Born in Denmark in 1970, Juul grew up in the first decades of video games, from Pong on. But his shift to studying the medium was unplanned. “I’m not sure I would have done it if I had planned it.”
He was doing a master’s degree in Nordic literature. “I wasn’t quite loving it all the time.” In breaks from his studies in the 1990s, he helped develop Web-based games. “I thought this was a completely different silo than my academic studies,” he recalls. But gradually his focus shifted, culminating in a doctorate at the IT University of Copenhagen. His dissertation, Half-Real: Video Games Between Real Rules and Fictional Worlds, became his first book, for MIT, in 2005.
As a doctoral student in 2001, Juul says, he helped organize one of the first academic conferences on video games. “We were used to going to these literary-theory conferences that had 10 people in a room,” he remembers. “And then we announced this and we had 100 participants. There was this incredible hunger for talking about these issues. It’s been a great ride to do this from the ground up.”
With video-game studies, Juul says, “it’s not entirely obvious which department it should be in, necessarily. There have been a lot of turf wars going on.” The author is more ecumenical. “If you think there’s a particular theory that is perfect for examining video games, and it happens to be the one you were trained in, then you’re very lucky, right? But perhaps it shows you something about a self-serving aspect of thinking about it like this.”
The Art of Failure is the inaugural volume of a new MIT series, Playful Thinking.
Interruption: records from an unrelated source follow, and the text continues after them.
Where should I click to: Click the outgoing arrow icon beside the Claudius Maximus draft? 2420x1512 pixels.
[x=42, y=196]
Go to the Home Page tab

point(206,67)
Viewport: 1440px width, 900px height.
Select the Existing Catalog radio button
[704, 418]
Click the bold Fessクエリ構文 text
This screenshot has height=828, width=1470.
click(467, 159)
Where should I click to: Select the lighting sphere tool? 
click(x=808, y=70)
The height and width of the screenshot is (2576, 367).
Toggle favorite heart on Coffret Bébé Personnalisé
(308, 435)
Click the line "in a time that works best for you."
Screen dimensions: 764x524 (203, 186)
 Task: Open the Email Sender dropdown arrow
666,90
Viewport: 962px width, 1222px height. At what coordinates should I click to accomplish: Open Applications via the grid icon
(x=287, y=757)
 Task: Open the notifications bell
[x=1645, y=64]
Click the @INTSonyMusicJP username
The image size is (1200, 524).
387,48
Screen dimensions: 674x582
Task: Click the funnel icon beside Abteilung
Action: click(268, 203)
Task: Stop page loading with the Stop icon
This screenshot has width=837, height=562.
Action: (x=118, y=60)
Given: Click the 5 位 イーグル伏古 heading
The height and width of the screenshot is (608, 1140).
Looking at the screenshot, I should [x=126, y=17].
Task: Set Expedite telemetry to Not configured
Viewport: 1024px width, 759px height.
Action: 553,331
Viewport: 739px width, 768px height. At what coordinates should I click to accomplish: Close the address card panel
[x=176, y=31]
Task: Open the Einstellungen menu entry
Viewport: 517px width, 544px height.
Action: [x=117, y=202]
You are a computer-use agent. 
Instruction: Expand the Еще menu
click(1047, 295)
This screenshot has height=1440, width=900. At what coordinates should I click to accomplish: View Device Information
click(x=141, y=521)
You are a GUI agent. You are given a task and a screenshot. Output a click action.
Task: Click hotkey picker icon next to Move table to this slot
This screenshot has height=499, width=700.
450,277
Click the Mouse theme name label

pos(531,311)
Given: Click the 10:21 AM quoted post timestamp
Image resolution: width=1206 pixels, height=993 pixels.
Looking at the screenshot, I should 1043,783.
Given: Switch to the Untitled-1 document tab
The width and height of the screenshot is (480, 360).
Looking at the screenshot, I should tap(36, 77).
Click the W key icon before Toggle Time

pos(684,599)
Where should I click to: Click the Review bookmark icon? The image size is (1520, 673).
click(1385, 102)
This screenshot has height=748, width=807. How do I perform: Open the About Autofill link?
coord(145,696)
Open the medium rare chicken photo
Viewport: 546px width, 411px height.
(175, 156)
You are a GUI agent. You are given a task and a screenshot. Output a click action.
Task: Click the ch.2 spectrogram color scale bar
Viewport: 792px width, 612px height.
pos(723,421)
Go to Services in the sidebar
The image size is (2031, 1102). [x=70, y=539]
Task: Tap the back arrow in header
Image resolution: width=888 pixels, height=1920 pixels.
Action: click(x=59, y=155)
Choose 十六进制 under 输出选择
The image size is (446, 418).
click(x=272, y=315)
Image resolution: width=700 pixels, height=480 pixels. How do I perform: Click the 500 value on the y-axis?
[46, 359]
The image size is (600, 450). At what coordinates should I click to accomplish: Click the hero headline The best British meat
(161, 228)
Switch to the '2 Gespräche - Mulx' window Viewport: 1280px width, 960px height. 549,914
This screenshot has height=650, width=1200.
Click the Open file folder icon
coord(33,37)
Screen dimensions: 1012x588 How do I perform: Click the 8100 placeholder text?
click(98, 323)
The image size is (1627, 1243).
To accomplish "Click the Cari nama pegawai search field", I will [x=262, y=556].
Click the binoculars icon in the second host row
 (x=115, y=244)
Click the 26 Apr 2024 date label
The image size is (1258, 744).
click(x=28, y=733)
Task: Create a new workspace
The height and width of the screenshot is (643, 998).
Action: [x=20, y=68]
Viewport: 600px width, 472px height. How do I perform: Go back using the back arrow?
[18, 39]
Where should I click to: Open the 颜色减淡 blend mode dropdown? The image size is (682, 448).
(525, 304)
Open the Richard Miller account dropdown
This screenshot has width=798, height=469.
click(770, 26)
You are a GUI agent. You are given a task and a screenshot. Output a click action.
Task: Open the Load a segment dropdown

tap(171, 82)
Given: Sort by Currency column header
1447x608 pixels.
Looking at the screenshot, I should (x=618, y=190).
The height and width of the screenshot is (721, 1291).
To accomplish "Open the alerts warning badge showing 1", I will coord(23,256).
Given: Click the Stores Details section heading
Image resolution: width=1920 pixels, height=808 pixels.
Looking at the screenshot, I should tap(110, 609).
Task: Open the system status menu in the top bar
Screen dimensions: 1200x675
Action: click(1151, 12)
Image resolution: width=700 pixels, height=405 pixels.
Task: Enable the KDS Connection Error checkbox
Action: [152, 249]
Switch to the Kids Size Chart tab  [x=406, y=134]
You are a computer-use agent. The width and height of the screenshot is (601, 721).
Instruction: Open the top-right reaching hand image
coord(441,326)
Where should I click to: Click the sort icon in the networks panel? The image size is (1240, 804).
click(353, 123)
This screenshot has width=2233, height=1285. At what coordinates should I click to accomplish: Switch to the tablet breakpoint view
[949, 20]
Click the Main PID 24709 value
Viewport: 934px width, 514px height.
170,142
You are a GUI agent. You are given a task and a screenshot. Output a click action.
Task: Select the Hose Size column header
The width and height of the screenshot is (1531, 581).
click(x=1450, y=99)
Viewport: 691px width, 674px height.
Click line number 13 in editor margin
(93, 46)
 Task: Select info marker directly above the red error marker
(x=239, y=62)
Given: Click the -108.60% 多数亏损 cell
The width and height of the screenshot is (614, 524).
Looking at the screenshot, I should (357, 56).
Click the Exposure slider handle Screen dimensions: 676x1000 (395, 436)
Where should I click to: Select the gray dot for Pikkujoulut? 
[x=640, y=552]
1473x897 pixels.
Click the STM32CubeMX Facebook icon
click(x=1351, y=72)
Juul is one of its three co-editors, with Geoffrey Long, of Microsoft, and William Uricchio, a professor and director of the program in comparative media studies at MIT. The series promises books that are “short, readable, and argumentative.”
In an e-mail, Doug Sery, in-house editor for Playful Thinking, says that the press is looking for books that go beyond a theoretical game-studies approach and instead approach games with a more accessible voice. “Politics and games, activism and games, the environment and games, romance and games, these are the sort of topics that might be of interest,” he says, “preferably with something of a personal slant.”
In addition to Juul’s, a second book in the series is also just out: Uncertainty in Games, by Greg Costikyan, senior designer at Disney Playdom’s Dream Castle Studio. Three more titles are signed and slated for 2014: Possibility Space: The Strange Beauty of Games, by Frank Lantz; Works of Games: Art Games, Game Art, and Aesthetic Perspectives on Games, by John Sharp; and Gut Wrenching: How Games Shape Our Emotions and Transform Relationships, by Katherine Isbister. Lantz is a scholar and game developer who directs NYU’s Game Center, where Isbister teaches. Sharp teaches digital media at Georgia Tech.
Today more than 50 percent of the U.S. population are playing video games on a regular basis. (That includes everything from the simple game on your smartphone to productions with visual effects that rival Hollywood.)
The plethora of new players has pushed games in easier, less punishing, less time-consuming directions, much to the disgust of some traditional gamers. Traditional video-game culture had valued an extreme of dedication, Juul says. “You play the game to the detriment of everything else.”
Still, as he outlines, there’s plenty of nuanced failure and abuse out there for gamers. Consider Portal 2, in which players solve a series of puzzles while being insulted by a cruel computer called GLaDOS. Then there’s the frank advice for the “nightmare” skill level in Doom: “This skill level isn’t even remotely fair.”
Instead of dissuading players with near-certain failure, that approach actually can be encouraging, he argues. It says this is so difficult that it is understandable and expected that you will fail. “There’s a weird meta-playfulness about it,” says Juul. “It’s completely OK that you only get five seconds in” before you fail.